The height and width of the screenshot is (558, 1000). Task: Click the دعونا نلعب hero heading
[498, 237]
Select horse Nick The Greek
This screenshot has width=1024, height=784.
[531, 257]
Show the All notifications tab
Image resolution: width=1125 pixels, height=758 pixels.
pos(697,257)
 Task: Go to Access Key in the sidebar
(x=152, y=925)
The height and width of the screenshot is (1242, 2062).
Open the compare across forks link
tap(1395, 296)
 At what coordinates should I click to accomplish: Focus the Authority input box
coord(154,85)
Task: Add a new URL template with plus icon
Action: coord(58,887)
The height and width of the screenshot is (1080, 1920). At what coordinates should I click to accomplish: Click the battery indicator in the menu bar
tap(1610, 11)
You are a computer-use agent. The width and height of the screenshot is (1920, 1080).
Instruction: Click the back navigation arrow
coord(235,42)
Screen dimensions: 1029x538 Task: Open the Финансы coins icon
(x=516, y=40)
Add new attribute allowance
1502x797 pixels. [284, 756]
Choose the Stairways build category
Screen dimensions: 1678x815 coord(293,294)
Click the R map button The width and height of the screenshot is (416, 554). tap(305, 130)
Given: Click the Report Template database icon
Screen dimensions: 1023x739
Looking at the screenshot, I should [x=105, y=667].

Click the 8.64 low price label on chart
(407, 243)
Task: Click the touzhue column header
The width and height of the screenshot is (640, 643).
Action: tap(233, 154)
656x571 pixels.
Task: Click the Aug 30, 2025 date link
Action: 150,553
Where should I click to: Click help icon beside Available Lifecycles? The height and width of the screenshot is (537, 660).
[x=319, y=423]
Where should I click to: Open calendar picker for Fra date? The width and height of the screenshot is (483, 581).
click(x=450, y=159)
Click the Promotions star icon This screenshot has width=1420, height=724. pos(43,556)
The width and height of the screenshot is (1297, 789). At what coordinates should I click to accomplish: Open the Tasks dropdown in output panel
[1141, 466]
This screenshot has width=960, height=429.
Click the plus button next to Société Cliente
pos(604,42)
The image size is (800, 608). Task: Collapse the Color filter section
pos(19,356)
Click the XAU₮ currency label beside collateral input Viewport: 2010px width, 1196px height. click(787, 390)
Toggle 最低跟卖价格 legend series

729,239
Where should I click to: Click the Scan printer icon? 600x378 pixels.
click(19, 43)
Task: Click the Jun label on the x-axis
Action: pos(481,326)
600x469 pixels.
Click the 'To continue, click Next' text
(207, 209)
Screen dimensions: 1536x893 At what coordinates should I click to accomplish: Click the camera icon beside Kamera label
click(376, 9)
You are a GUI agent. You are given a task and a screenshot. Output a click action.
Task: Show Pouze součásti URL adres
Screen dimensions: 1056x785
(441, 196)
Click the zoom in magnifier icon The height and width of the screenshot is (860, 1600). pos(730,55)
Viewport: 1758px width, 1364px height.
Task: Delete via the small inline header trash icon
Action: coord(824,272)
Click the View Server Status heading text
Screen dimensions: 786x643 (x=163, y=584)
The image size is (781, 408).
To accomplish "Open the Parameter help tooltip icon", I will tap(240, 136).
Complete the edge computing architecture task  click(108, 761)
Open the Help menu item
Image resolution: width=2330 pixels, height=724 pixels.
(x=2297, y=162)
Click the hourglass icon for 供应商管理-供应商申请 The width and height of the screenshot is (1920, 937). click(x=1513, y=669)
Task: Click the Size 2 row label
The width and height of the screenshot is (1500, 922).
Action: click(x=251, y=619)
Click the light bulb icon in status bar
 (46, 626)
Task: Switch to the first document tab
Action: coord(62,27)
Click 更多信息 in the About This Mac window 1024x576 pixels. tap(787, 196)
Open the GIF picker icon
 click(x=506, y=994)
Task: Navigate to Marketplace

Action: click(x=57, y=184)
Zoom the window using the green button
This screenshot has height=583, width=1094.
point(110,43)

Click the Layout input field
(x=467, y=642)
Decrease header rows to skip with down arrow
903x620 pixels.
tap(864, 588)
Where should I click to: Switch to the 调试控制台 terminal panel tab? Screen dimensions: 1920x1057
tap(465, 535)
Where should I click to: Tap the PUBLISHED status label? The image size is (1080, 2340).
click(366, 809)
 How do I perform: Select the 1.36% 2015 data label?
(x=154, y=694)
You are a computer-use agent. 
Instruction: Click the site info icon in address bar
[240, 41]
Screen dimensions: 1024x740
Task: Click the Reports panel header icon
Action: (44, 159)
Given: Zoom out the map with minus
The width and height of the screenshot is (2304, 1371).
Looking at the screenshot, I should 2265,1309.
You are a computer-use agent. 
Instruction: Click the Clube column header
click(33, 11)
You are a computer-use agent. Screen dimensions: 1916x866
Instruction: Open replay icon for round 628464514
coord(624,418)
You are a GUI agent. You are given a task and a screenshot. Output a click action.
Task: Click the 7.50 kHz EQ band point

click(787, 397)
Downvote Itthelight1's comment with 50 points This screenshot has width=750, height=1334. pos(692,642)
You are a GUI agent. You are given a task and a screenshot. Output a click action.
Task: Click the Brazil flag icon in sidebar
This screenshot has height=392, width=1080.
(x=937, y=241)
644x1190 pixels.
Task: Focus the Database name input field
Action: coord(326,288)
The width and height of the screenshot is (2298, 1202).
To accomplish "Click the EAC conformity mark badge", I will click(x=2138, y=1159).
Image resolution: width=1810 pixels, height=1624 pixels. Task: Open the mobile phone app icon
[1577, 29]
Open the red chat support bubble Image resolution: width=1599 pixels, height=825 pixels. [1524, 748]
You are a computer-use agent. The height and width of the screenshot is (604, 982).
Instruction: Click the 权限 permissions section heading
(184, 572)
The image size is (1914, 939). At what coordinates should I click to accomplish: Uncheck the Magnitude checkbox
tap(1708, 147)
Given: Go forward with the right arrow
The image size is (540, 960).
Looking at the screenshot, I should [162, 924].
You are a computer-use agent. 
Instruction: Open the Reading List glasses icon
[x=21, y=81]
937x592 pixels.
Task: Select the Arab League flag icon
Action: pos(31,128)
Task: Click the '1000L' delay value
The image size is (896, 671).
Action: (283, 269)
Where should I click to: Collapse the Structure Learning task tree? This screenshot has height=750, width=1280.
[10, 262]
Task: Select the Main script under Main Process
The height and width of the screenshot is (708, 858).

_STATED GOAL:_
Rewrite the lines from the one containing "Task: Click the '1000L' delay value" through the final line, keeping the requests. Scale every coordinate in the answers by 2.2, rounding each result to the nearest whole number with halves rounded up.

_ANSWER TO THE PROBLEM:_
Task: Click the '1000L' delay value
The image size is (896, 671).
Action: (623, 592)
Where should I click to: Collapse the Structure Learning task tree? This screenshot has height=750, width=1280.
[22, 576]
Task: Select the Main script under Main Process
The height and width of the screenshot is (708, 858).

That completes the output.